The Orphanage mostra come il mondo dei morti, in realtà, comunichi con la nostra realtà. Come dice la medium chiamata da Laura per mettersi in contatto con gli spiriti, se in un luogo succede qualcosa di brutto, come una morte violenta, rimane una sorta di eco. Quando si prende una botta, o si riceve un pizzico, il dolore rimane per un po’ sulla pelle sensibile. Rimane il ricordo tattile di ciò che è successo e l’unico modo per lenire il fastidio è una carezza.

The Orphanage (2007) CREDITS: Web

Gli spiriti, dunque, non vanno combattuti: hanno bisogno di affetto, come gli esseri umani. Hanno bisogno di qualcuno che si prenda cura di loro e li aiuti a chiudere ciò che hanno lasciato irrisolto sulla Terra. E Laura di The Orphanage dimostra non solo di aver assimilato del tutto questo concetto, ma di essere anche una madre a tutto tondo: non solo si occupa di Simòn, ma anche degli spiriti di quei bambini che un tempo erano stati suoi amici.

Come Wendy di Peter Pan, lei sente il tempo che passa, cresce e invecchia.
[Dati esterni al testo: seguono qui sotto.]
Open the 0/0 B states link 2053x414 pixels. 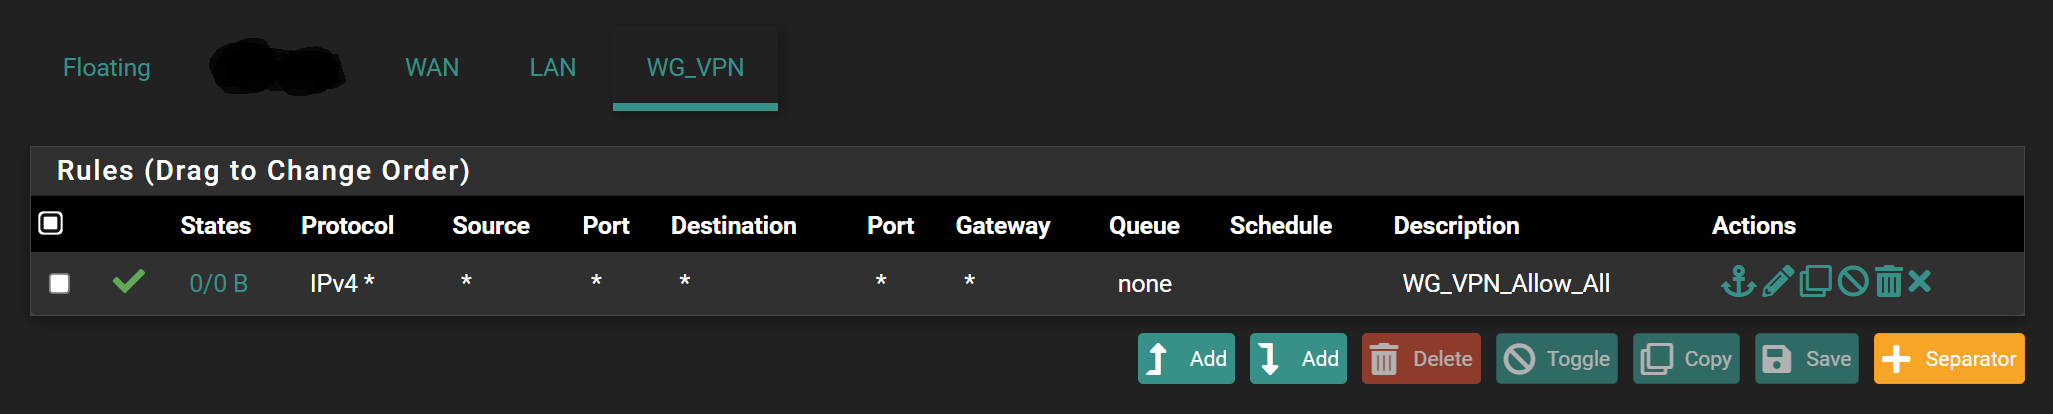click(x=219, y=284)
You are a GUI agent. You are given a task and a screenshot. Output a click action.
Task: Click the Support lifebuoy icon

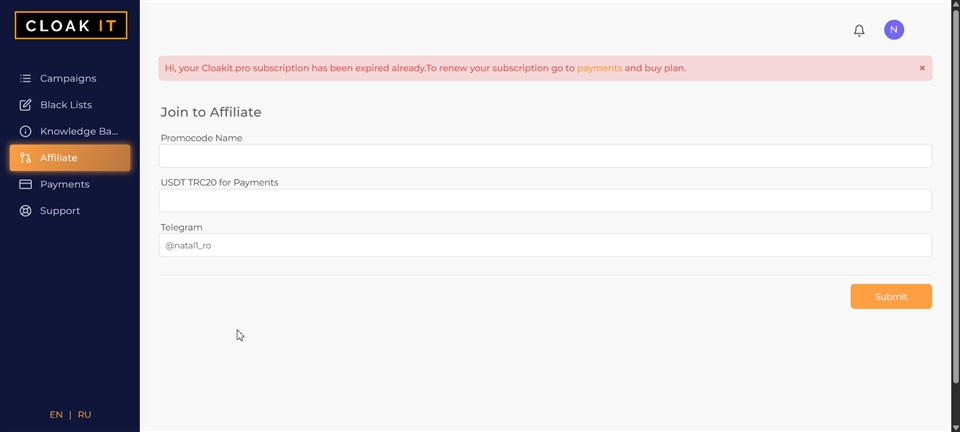point(26,211)
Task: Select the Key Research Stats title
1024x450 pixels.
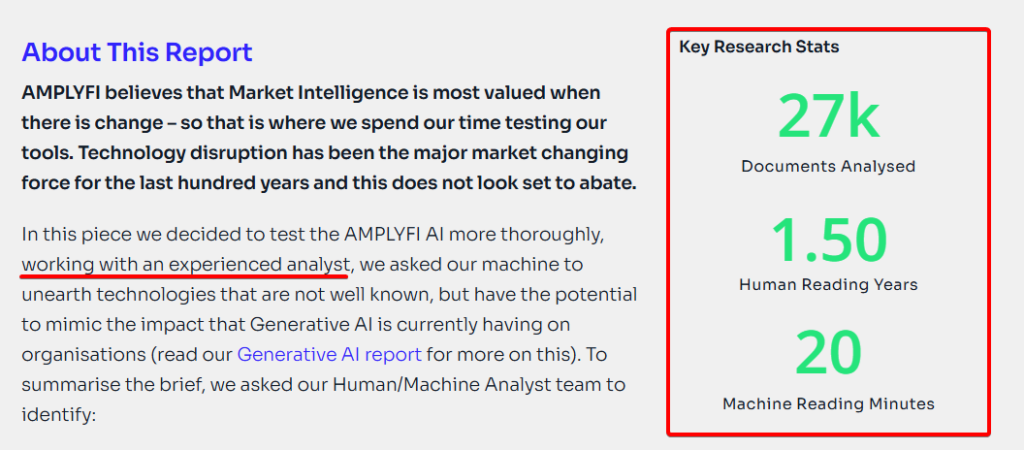Action: tap(759, 47)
Ma non rinuncia del tutto alla bambina che c’è in lei e si serve di quella per comunicare con i suoi piccoli amici e risolvere il mistero che avvolge il vecchio orfanatrofio. E qual è la ricompensa finale? Naturalmente il suo ritorno all’Isola che non c’è: un luogo meraviglioso dove i bambini vivono felici per l’eternità e dove il faro sulla spiaggia, fulgido ricordo d’infanzia di Laura, non cessa mai di brillare. 

In The Orphanage la morte, dunque, non è vista necessariamente in un’ottica drammatica e pessimistica: Laura è riuscita finalmente a ricongiungersi con il figlio, grazie ad un amore in grado di travalicare i confini del tempo e dello spazio. E Carlos, rimasto solo, riesce a sorridere, perché sente la presenza dei suoi cari accanto a lui e, in cuor suo, sa che non lo abbandoneranno mai. In fin dei conti, non sono spariti. Sono solo passati dall’altra parte del velo.